Is it to improve equity?
It’s not because it would be more equitable. The great bulk of benefits from east coast HSR would come from faster trips between Sydney and Melbourne for business travellers. This group currently pays the full capital and operating cost of air travel; there’s no reason why it should now be gifted such a titanic subsidy.
Is it much, much faster?
It’s not because east coast HSR would be significantly faster than flying. CBD business people are the key beneficiaries; they’d save 15 minutes door-to-door travelling from Melbourne CBD to Sydney CBD, compared to what’s currently a three-hour journey by air (although HSR would be slower from Sydney to Brisbane than air). Nice, but hardly worth a couple of generations worth of infrastructure subsidy.
Is it to decentralise big cities?
It’s not because it would encourage decentralisation and “grow the regions”. The Labor/Greens feasibility study couldn’t find any net benefits from regional development. Heavily subsidised HSR fares from somewhere like Shepparton to Melbourne (notwithstanding that air fares aren’t subsidised!) wouldn’t shift high-paying jobs from the capital cities to the regions. Rather, they’d just promote regional sprawl by creating remote dormitory suburbs for city centre workers.

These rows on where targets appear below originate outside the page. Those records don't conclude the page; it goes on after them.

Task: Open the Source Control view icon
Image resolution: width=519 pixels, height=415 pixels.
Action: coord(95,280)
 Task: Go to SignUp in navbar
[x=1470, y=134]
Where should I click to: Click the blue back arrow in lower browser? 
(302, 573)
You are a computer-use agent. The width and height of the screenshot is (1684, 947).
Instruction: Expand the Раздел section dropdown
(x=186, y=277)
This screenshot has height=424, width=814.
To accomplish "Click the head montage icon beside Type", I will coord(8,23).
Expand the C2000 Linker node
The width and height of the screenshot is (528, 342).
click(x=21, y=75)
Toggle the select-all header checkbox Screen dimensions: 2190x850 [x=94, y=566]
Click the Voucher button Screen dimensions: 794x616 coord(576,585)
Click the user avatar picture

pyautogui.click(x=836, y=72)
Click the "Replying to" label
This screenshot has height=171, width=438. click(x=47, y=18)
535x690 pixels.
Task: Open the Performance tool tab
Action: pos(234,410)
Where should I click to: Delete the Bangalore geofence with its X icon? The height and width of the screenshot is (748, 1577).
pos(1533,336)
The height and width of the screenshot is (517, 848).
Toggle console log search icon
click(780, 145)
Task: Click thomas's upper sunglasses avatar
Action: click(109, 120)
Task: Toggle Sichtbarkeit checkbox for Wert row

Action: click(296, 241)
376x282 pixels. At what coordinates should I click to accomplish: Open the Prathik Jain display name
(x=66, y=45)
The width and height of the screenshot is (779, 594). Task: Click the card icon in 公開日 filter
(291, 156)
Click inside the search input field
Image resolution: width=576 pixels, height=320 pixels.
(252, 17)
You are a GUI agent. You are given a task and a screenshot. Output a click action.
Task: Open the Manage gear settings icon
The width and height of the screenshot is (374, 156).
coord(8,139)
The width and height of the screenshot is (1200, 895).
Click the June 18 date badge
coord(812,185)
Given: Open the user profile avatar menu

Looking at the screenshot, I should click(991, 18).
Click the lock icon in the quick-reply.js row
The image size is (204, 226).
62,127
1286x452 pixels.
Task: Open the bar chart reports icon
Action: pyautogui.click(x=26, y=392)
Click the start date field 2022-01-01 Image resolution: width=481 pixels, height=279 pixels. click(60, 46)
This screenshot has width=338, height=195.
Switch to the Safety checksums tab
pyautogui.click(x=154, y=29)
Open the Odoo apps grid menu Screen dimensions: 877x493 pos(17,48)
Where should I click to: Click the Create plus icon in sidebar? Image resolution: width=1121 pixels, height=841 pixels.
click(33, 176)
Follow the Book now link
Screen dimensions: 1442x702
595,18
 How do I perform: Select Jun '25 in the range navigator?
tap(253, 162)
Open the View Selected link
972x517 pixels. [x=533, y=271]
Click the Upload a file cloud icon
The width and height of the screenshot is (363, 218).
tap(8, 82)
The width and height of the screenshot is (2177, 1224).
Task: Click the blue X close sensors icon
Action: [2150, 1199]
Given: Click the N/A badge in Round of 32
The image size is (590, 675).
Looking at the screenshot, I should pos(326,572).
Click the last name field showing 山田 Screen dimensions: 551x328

Is it to reduce housing costs?
It’s not because it would reduce housing costs appreciably compared to the capital cities. They’ll be much the same in Goulburn as they are in the outer suburbs of Sydney. It’s hard to see why sprawl in Goulburn or Yass would somehow be better than sprawl in Liverpool (see Will business really pay for High Speed Rail? and Is value capture the silver bullet for funding infrastructure?).
Is it “Nation building”?
It’s not because it would be “transformative” or “nation building” as claimed by Ms Rice and Mr Albanese. How can that be the case when it will mostly do pretty much what planes already do i.e. move travellers between Brisbane, Sydney and Melbourne?
The fact that it’s a bit faster than flying for some potential users doesn’t make it “transformative” or “nation building”. This is nothing like the huge increase in speed that trains in the 19th century, and subsequently planes in the post-war era, brought to east coast inter-capital travel. The only way it might be transformative is if it were to destroy the competitive airline services between Brisbane-Sydney-Melbourne, leading to higher fares and/or fewer services, and perhaps ultimately an HSR monopoly.
Faster trains might well have a role in the future in connecting far-flung suburbs and major regional centres like Canberra and Newcastle to Sydney, but something like the 160 km/h Type D Trainset currently being tested for the New Airport Line in Beijing is likely to be a much better fit than the 350 km/h HSR service touted by Mr Albanese and Ms Rice.
Public funding on the scale required to build east coast HSR could be more usefully deployed in many other ways. For example, it could be used to improve over-loaded public transport systems in capital cities (e.g. see What would happen if public transport use grew faster?).
It says something truly awful about our political culture and the standard of public discourse, especially around cities and transport, that this foolishness still has legs. I don’t expect gunzels are going to lose their enthusiasm for east coast HSR, but it’s way past time politicians, academics and the commentariat got over this folly. And it’s time to be a great deal more circumspect with terms like “nation building”.